SELECTED TEXT:
UW Graduate Education in Clean Energy due for ‘Big Data’ Overhaul

Automation, advanced instrumentation and high-performance computing have revolutionized science through an exponential growth in data.

Materials scientists, chemists and engineers seeking to discover next-generation materials for energy are stymied by this abundance of information. “Big data” has an intoxicating allure, since the answers are in there — somewhere. But finding them requires new tools, techniques and approaches specifically designed for large datasets.

“In science today, people have big datasets collected from computers, instruments, microscopes,” said Jim Pfaendtner, associate professor of chemical engineering at the University of Washington. “It’s not the amount of data we can collect that’s the limiting factor. Now the limiting factor is data-handling.”

Removing the logjam requires an overhaul in educating young scientists, and Pfaendtner is leading a new endeavor funded by the National Science Foundation, via its new flagship National Research Traineeship (NRT) program, to bring big data to graduate education in clean energy research at the UW. Known as DIRECT — or Data Intensive Research Enabling Clean Technologies — this traineeship will phase in practical, data-driven research projects for graduate students in fields such as chemistry, renewable energy and chemical engineering.

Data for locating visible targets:
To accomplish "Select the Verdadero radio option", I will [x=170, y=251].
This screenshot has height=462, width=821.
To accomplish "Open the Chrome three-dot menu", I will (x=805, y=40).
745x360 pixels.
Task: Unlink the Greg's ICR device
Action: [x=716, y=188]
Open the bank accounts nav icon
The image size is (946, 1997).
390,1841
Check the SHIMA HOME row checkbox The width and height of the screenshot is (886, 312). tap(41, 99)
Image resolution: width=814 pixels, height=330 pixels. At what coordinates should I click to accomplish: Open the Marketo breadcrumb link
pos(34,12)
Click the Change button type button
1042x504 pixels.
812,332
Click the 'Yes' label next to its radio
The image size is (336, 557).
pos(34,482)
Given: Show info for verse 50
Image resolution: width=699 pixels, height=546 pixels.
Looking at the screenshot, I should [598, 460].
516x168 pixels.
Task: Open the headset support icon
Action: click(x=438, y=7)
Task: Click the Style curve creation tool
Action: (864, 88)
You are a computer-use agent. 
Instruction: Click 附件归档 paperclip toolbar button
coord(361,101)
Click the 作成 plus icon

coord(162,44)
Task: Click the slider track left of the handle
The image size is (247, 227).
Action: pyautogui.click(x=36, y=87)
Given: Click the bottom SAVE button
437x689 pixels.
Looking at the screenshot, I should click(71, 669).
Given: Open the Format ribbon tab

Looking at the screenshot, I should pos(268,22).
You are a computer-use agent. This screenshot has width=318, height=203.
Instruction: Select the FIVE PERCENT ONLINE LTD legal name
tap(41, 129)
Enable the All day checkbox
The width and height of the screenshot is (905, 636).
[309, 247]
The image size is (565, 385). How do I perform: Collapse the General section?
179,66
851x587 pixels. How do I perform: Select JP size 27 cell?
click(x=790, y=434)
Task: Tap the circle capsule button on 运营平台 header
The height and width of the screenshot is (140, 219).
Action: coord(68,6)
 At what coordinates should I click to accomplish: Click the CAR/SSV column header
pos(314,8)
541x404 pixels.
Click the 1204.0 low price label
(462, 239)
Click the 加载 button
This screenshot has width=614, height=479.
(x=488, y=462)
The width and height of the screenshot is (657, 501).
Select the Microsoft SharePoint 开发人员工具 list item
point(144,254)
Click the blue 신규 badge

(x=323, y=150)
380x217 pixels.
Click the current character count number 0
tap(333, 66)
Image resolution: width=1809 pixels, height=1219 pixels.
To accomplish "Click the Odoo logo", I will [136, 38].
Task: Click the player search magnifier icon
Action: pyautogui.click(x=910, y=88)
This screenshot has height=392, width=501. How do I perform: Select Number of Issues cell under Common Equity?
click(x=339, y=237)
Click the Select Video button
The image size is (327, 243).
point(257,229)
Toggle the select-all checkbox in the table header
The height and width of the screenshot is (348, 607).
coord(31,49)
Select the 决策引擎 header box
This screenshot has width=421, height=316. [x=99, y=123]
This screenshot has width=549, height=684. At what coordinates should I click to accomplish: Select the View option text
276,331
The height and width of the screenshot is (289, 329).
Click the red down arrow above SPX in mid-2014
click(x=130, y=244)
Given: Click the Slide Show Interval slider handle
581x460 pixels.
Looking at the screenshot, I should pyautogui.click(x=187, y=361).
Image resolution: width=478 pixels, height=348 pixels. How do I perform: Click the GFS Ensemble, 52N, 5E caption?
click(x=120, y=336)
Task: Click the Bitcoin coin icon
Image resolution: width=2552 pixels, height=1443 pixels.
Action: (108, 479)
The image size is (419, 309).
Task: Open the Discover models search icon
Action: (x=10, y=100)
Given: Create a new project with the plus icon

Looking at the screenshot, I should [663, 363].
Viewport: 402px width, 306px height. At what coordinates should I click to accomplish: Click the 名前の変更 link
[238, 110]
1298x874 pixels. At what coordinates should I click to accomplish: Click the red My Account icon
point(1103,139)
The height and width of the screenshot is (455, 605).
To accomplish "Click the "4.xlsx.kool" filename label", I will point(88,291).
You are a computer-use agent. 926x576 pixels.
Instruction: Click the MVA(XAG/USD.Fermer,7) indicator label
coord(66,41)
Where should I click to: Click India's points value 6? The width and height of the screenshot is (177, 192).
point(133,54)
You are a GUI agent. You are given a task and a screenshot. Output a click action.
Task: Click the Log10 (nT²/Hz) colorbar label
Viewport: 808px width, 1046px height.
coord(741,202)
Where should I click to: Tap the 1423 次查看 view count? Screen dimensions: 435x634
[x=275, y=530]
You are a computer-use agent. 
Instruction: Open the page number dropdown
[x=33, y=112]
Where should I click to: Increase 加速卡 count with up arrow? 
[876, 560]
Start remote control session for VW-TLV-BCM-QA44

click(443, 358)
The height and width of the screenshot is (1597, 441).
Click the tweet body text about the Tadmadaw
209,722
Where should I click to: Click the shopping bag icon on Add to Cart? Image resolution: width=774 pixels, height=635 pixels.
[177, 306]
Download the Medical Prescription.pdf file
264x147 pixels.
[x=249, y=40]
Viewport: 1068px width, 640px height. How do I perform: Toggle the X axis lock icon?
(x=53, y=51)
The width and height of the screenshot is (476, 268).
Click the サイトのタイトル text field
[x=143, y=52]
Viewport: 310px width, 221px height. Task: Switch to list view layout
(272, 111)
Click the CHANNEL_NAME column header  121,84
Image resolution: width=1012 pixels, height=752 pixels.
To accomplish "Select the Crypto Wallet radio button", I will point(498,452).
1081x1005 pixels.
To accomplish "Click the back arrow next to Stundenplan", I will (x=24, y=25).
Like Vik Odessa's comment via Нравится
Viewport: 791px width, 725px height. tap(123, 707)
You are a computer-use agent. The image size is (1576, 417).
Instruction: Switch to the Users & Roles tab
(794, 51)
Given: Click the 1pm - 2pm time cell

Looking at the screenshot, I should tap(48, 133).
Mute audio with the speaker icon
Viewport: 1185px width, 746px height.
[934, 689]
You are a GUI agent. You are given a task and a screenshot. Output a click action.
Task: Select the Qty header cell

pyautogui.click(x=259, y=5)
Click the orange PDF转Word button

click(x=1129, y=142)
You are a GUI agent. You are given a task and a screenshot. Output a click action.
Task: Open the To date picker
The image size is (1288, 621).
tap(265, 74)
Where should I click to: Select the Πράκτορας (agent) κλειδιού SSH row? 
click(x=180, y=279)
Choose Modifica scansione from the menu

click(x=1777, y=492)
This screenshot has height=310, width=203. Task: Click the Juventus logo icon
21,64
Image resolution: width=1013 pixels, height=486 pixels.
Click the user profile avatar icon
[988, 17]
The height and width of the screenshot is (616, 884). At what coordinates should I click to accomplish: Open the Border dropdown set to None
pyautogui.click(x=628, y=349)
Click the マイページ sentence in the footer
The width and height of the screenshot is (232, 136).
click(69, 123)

TASKS TO CARRY OUT:
(A) Answer these about the article on big data in clean energy graduate education:
(i) What is Jim Pfaendtner's position at the University of Washington?
(ii) What does the name DIRECT stand for?
(iii) According to Pfaendtner, what is now the limiting factor in science?
(B) Write out the records from the line with "Task: Click the slider" up to and including the line with "This screenshot has width=421, height=316.", without any changes.
The text and the records are unrelated to each other.

ANSWERS:
(A)
(i) Associate professor of chemical engineering.
(ii) Data Intensive Research Enabling Clean Technologies.
(iii) Data-handling.

(B)
Task: Click the slider track left of the handle
The image size is (247, 227).
Action: pyautogui.click(x=36, y=87)
Given: Click the bottom SAVE button
437x689 pixels.
Looking at the screenshot, I should click(71, 669).
Given: Open the Format ribbon tab

Looking at the screenshot, I should pos(268,22).
You are a computer-use agent. This screenshot has width=318, height=203.
Instruction: Select the FIVE PERCENT ONLINE LTD legal name
tap(41, 129)
Enable the All day checkbox
The width and height of the screenshot is (905, 636).
[309, 247]
The image size is (565, 385). How do I perform: Collapse the General section?
179,66
851x587 pixels. How do I perform: Select JP size 27 cell?
click(x=790, y=434)
Task: Tap the circle capsule button on 运营平台 header
The height and width of the screenshot is (140, 219).
Action: coord(68,6)
 At what coordinates should I click to accomplish: Click the CAR/SSV column header
pos(314,8)
541x404 pixels.
Click the 1204.0 low price label
(462, 239)
Click the 加载 button
This screenshot has width=614, height=479.
(x=488, y=462)
The width and height of the screenshot is (657, 501).
Select the Microsoft SharePoint 开发人员工具 list item
point(144,254)
Click the blue 신규 badge

(x=323, y=150)
380x217 pixels.
Click the current character count number 0
tap(333, 66)
Image resolution: width=1809 pixels, height=1219 pixels.
To accomplish "Click the Odoo logo", I will [136, 38].
Task: Click the player search magnifier icon
Action: pyautogui.click(x=910, y=88)
This screenshot has height=392, width=501. How do I perform: Select Number of Issues cell under Common Equity?
click(x=339, y=237)
Click the Select Video button
The image size is (327, 243).
point(257,229)
Toggle the select-all checkbox in the table header
The height and width of the screenshot is (348, 607).
coord(31,49)
Select the 决策引擎 header box
This screenshot has width=421, height=316. [x=99, y=123]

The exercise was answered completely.